On December 21, 1999, General Motors and AM General entered into a series of agreements to transfer to General Motors the Hummer brand and all intellectual property rights embodied in the Hummer vehicle. General Motors granted AM General exclusive production rights for the first new model of Hummer vehicle; AM General agreed to construct a brand new facility for that purpose; General Motors gave AM General the continued right to use the Hummer grille design on the Humvee.

The December 1999 General Motors-AM General agreements contemplated a joint effort to manufacture, market, and distribute the Hummer and new Hummer models, the first of which was the H2. The H2 was to be about the same size as the very large original H1 (a bit taller, a bit narrower), but would include luxury features not available on the H1. The H2's 189.8-inch overall length makes it five inches longer than the H1 and its overall height of 77.8 inches makes it nearly three inches taller despite running on much smaller tires.

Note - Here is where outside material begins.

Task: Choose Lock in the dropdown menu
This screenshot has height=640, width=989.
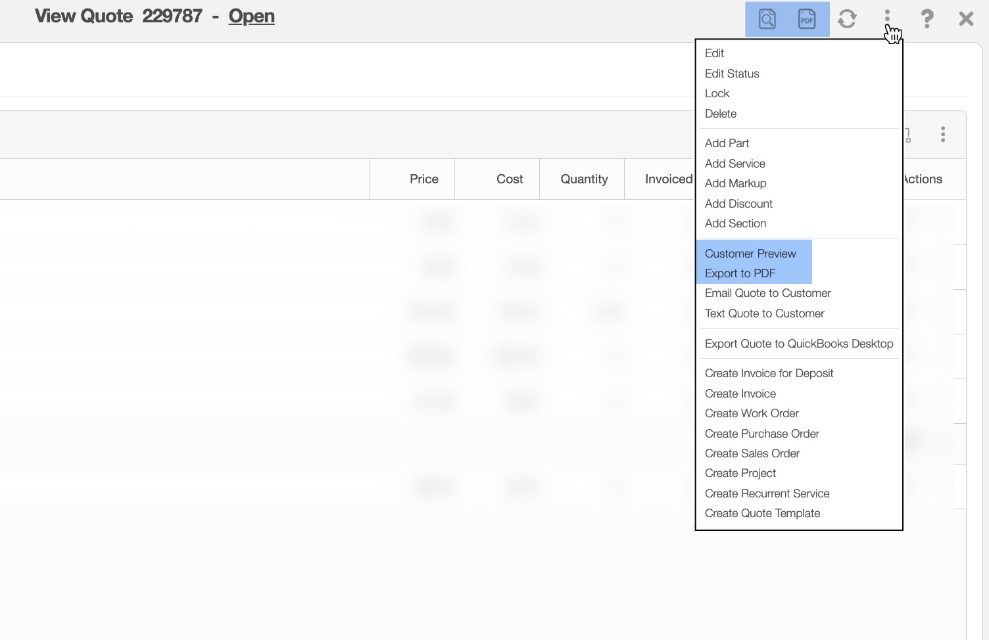Action: (x=717, y=93)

The H2 is a Chevy Surburban chasis with a hummerish body. The H2 retained the H1's visual brand identity and character, in the hopes of endowing it with the broad recognition and favorable identity General Motors's consumer research found in the H1. That research found the H1's front end, including the grille, to be one of several visual cues important to consumers; accordingly, the grille General Motors uses on the H2 is a narrower version of the grille used on the H1 and the Humvee before it, with the configuration of vertical slots that appear in the Hummer front end registration.

General Motors unveiled an H2 concept vehicle at the January 2000 Detroit auto show, and featured that concept vehicle on its Hummer web site until replacing it with pictures of the H2 production vehicle, which brought no change in the grille design. Since January 1990, General Motors has promoted the H2 vehicle extensively. The H2 has appeared in auto shows, the Hummer web site, in press coverage on television, in auto enthusiast magazines, and in newspapers.

The H2 is comparable in size to the H1 in all but width, and is considerably larger than any Jeep vehicle available in the United States. The word "H-U-M-M-ER" appears on the grille, the rear bumper, and on each of the four wheels. "H2" appears on the left and right front doors. The H2's base price at launch was $47,900.00; options, dealer charges, and taxes took the average consumer transaction over $50,000.00.

The $50,000 suburbanized H2 Mummer has creature comforts like heated seats. By May 2004 sales of the flagship Hummer H2 had fallen for eight consecutive months, and 24 percent in the first four months of the year, compared with the same periods a year earlier. Inventories piled up as Hummers sat unsold 62 days on average in the first quarter, compared with 15 days a year earlier. GM is betting the brand will be revived in 2005 by the H3, a smaller Hummer in the $30,000 range.